Known neutron detector containing a fast neutron converter and a silicon surface-barrier sensor [T.M. Filho, MM Hamada, F. Shiraishi, and S.N. Mesquita, “Development of neutron detector using the surface barrier sensor with polyethylene (n, p) and ¹⁰ B (n, α) converters”, Nuclear Instruments and Methods in Physics Research, vol. A-485, pp. 441-447, 2001]. The detector works according to the principle of registration of recoil protons, using polyethylene as a converter and detecting knocked-out protons with a silicon surface-barrier sensor. The silicon sensor is made on the basis of high-resistance silicon substrates 1 mm thick with a specific resistance of 50 kOhm · cm and has a sensitive area of 3.14 cm ² and a depletion layer thickness of 420 μm with a reverse external bias of 40 V. The disadvantage of this detector is lower (by one or two order) the radiation resistance of silicon in comparison with wide-gap materials, a significant deterioration in the characteristics of silicon devices at temperatures above room temperature, sensitivity to gamma background, and also a relatively high voltage nutrition.
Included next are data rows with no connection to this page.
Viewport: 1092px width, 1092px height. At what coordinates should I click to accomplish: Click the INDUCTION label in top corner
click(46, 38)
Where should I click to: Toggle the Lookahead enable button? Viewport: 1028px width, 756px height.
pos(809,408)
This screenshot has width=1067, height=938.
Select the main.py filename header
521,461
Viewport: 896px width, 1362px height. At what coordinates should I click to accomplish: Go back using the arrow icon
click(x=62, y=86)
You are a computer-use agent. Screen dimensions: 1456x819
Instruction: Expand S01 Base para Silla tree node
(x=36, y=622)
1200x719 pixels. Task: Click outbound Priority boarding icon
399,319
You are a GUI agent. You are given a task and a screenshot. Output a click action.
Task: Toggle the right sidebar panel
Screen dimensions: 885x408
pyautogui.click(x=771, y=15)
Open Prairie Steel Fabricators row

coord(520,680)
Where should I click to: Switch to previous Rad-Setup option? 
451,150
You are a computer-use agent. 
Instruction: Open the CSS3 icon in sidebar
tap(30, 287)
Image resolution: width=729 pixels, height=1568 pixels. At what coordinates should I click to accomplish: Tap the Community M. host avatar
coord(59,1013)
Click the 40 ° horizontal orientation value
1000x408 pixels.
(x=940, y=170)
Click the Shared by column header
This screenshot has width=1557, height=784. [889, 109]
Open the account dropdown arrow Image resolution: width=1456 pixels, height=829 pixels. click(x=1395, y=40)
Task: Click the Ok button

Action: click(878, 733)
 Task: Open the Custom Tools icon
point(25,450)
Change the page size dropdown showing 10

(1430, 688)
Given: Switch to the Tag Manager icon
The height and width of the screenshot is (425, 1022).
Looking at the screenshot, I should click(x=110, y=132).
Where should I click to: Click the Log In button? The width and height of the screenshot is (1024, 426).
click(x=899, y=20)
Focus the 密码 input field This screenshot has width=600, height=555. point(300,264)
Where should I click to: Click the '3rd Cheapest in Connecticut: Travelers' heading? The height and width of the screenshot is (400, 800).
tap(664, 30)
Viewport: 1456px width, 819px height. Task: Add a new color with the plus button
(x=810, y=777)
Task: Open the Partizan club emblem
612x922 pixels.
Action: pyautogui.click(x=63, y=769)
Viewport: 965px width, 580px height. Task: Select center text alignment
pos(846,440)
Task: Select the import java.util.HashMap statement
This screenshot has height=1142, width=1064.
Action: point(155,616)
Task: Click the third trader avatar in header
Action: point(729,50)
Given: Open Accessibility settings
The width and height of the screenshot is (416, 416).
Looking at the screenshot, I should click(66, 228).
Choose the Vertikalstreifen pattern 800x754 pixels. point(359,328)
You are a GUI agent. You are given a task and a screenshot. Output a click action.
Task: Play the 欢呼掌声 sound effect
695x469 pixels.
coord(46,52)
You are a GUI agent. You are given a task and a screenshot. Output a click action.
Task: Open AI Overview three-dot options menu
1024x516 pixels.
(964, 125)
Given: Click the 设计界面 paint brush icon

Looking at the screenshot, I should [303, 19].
Known neutron detector containing a fast neutron converter and a sensor based on a silicon pin photodiode brand S 3590-09 company HAMAMATSU [S.N. Mesquita, T.M. Filho, and MM Hamada, "Development of Neutron Detector Using the PIN Photodiode With Polyethylene (n, p) Converter." IEEE Transactions On Nuclear Science, vol. 50, NO. 4, pp. 1170-1174, 2003]. The detector operates on the principle of registration of recoil protons, using polyethylene as a converter. The silicon pin photodiode used as a sensor has a sensitive area of 1 cm ² , a depletion layer thickness of 300 μm and a supply voltage of 70-100 V. The disadvantage of this detector is the lower (by one or two orders of magnitude) radiation resistance of silicon in comparison with wide-gap materials, significant deterioration of the characteristics of silicon devices at temperatures above room temperature, sensitivity to gamma background, and also a relatively high supply voltage.

Closest to the claimed utility model is a neutron detector containing a fast neutron converter and a surface-barrier GaAs sensor [US Patent No. 6,479,826 B1, 2002]. The detector operates on the principle of registration of recoil protons. A polymer with a high hydrogen content, such as a polyolefin, paraffin or high density polyethylene, is used as a converter. The sensor is arranged as follows. A Schottky barrier is formed on the first surface of the semi-insulating (PI) GaAs substrate, which can be made of a number of metals, such as Ti, Pt, Au, Ge, Pd, and Ni; on the second, opposite, surface of the substrate, a contact with low resistance (ohmic ) consisting of metals such as Au, Ge and Ni.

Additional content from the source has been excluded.